● PROBLEM TO WORK ON: Copy nothing before the line that contains "The height and"; from there, transcribe each line exactly through the end of the material, omitting pictures.

● RAW DATA:
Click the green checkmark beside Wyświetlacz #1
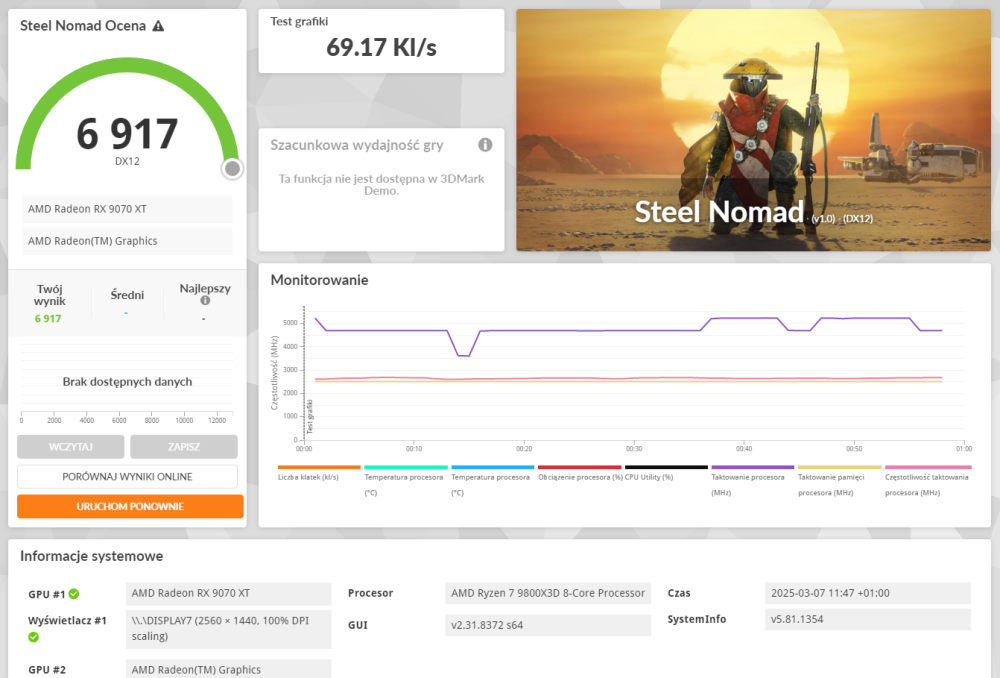1000x678 pixels. point(34,635)
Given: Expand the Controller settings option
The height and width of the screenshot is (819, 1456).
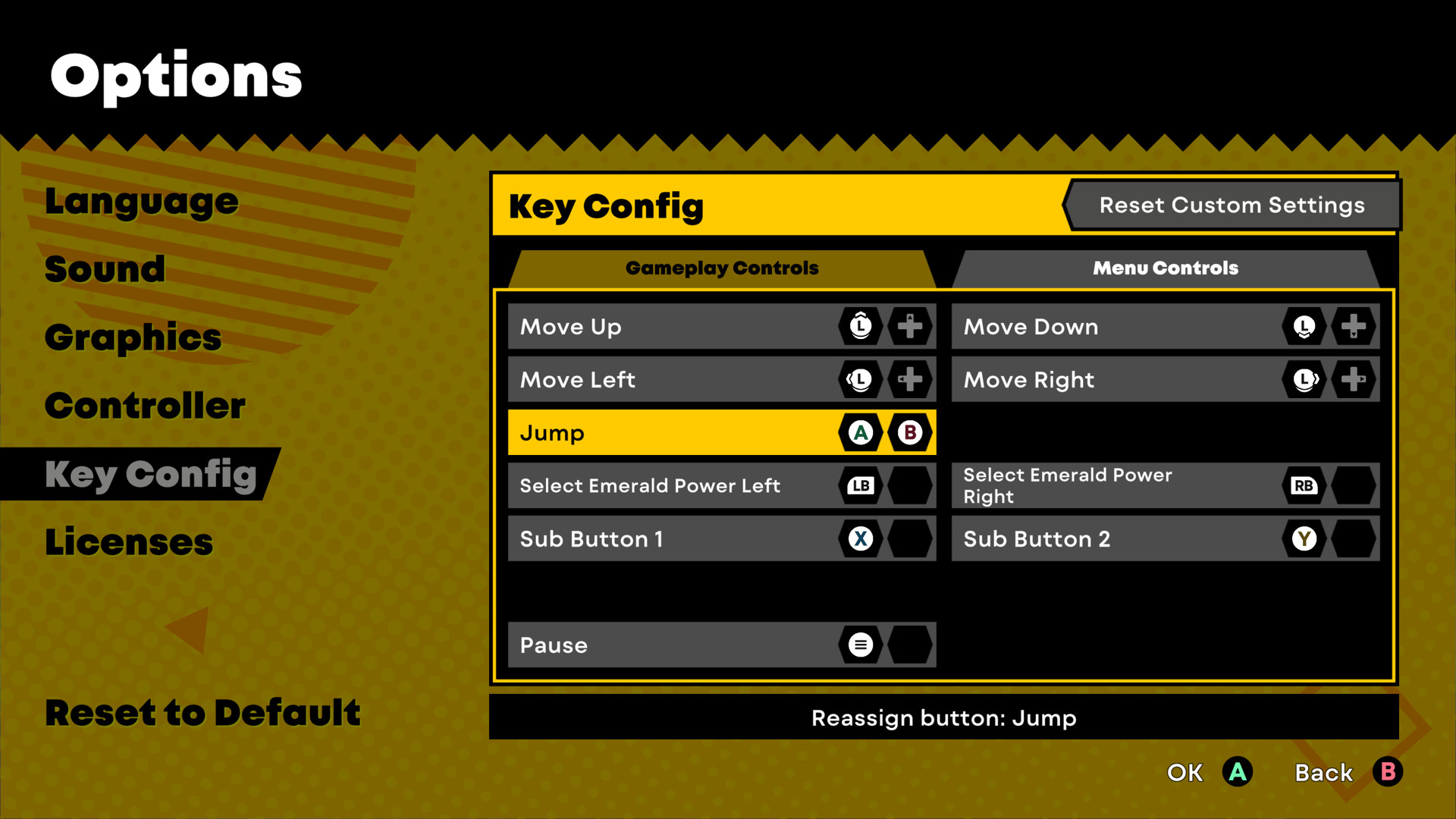Looking at the screenshot, I should click(146, 405).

● RESPONSE:
The height and width of the screenshot is (819, 1456).
Looking at the screenshot, I should click(146, 405).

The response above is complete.